WHAT YOU HAVE TO DO
Copy exactly the lines of the data below that run from the line holding "YES (433, 2384)" through the line holding "43 (787, 1018)", both ends included.

GIVEN DATA
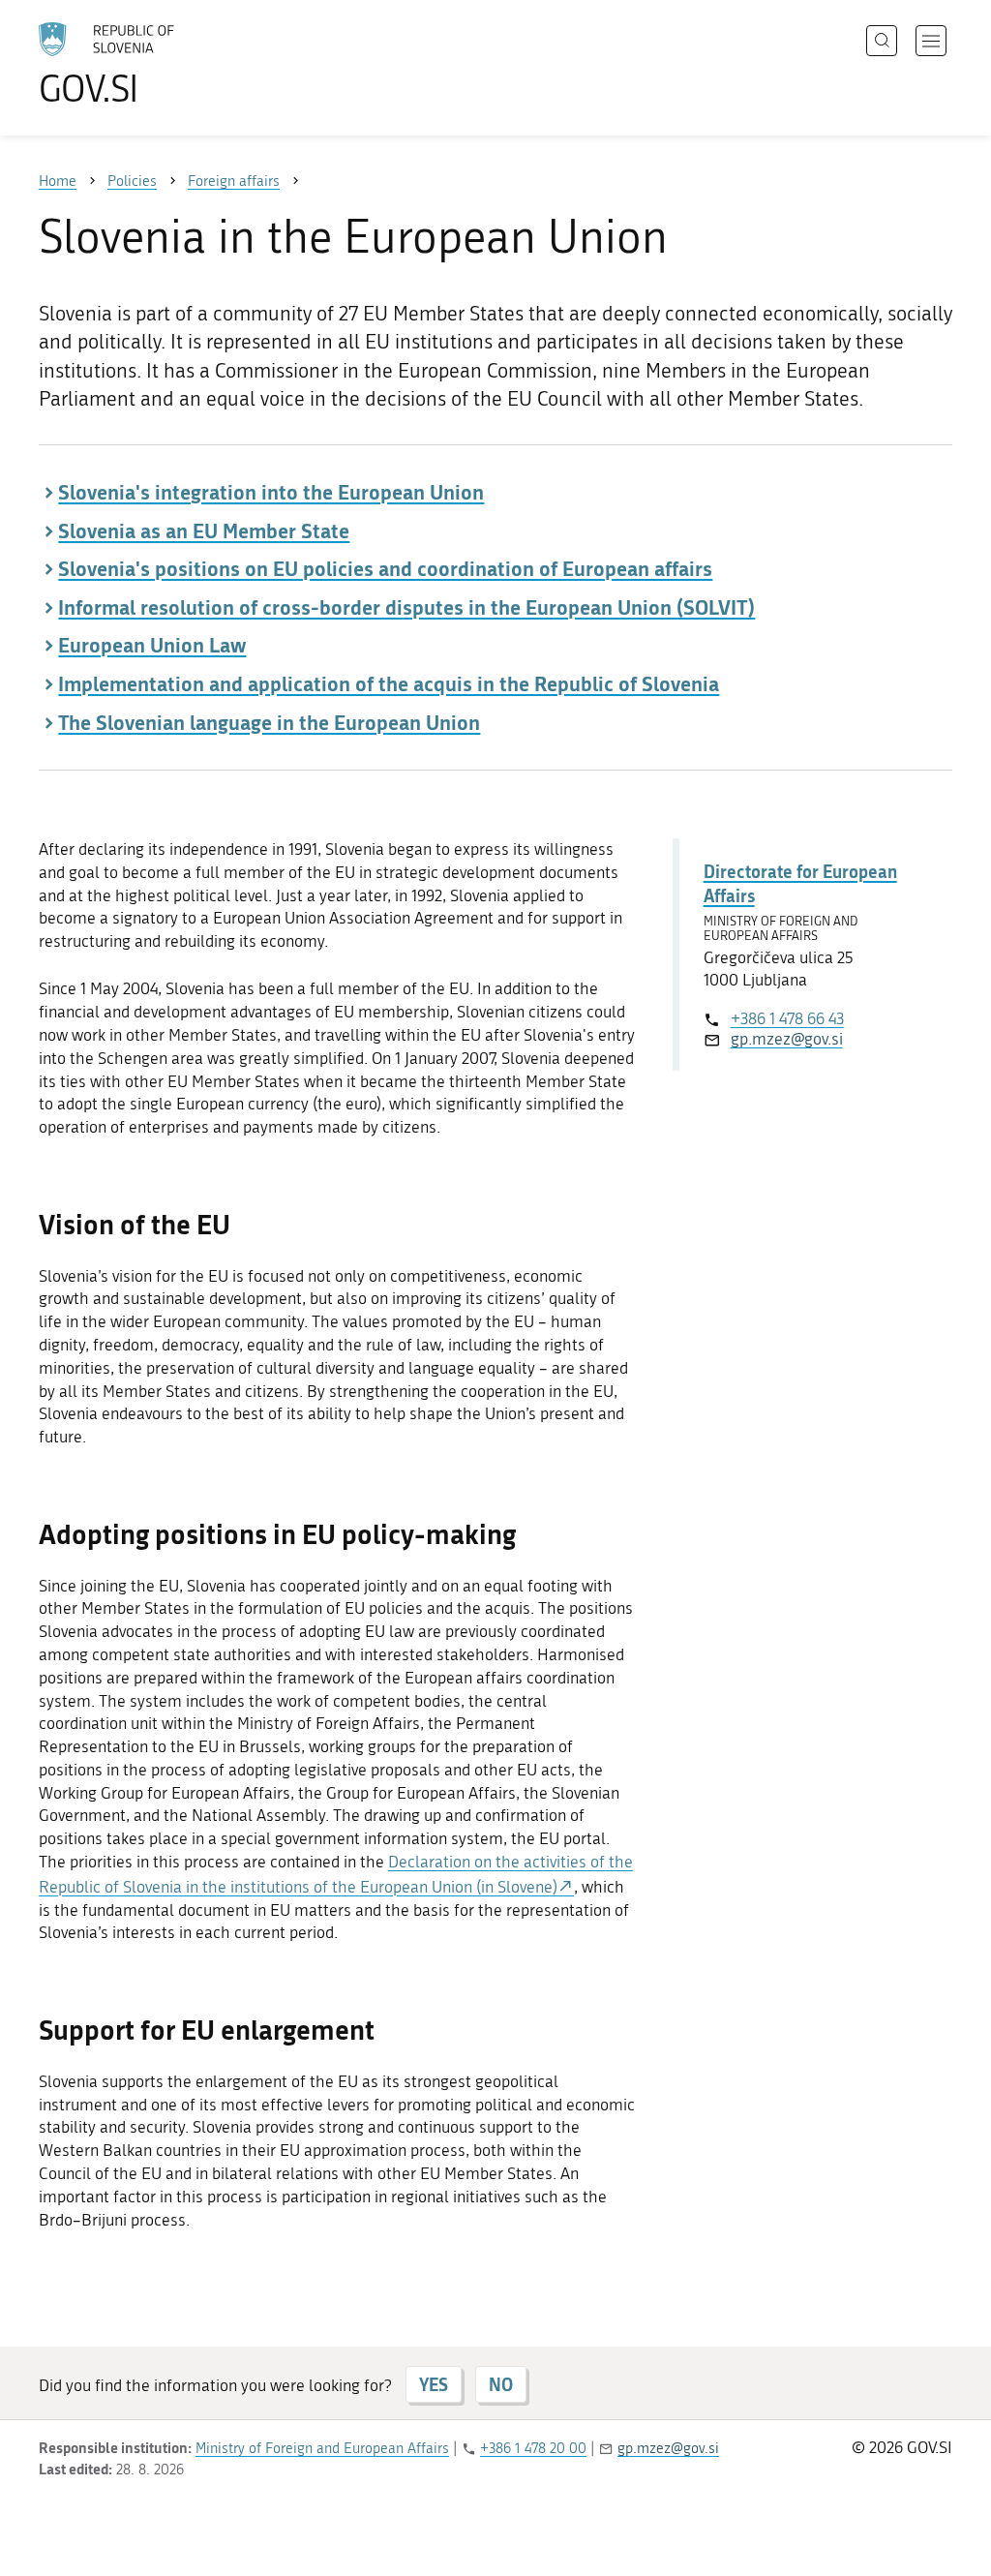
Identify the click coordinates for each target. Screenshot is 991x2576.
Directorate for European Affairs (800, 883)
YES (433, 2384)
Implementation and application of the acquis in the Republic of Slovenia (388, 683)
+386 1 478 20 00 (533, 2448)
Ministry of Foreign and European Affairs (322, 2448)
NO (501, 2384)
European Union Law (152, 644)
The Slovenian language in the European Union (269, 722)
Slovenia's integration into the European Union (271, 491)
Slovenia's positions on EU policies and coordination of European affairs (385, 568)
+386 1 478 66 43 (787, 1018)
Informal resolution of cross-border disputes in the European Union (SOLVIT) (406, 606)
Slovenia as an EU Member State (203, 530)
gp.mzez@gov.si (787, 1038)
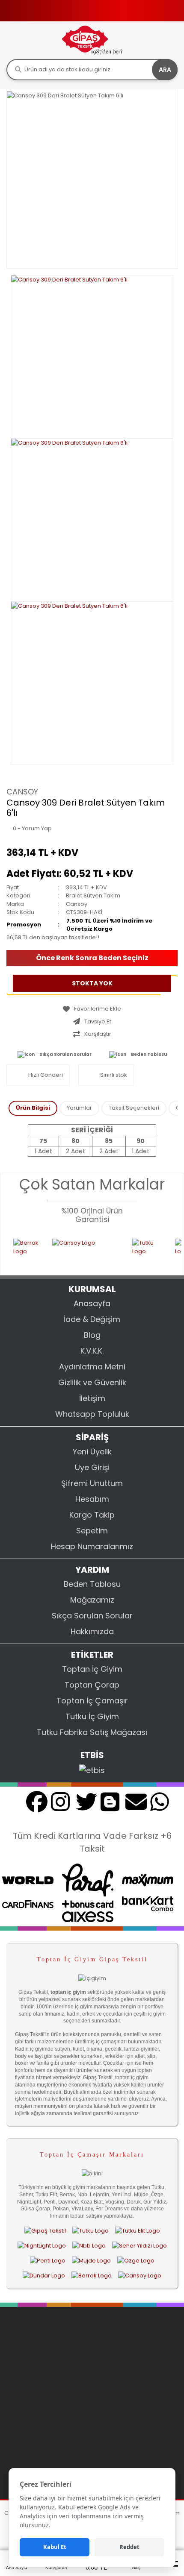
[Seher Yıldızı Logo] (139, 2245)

SOLUTION FOR THIS EXERCISE
YES (433, 2384)
Implementation and application of the acquis in the Republic of Slovenia (388, 683)
+386 1 478 20 00 (533, 2448)
Ministry of Foreign and European Affairs (322, 2448)
NO (501, 2384)
European Union Law (152, 644)
The Slovenian language in the European Union (269, 722)
Slovenia's integration into the European Union (271, 491)
Slovenia's positions on EU policies and coordination of European affairs (385, 568)
+386 1 478 66 43 (787, 1018)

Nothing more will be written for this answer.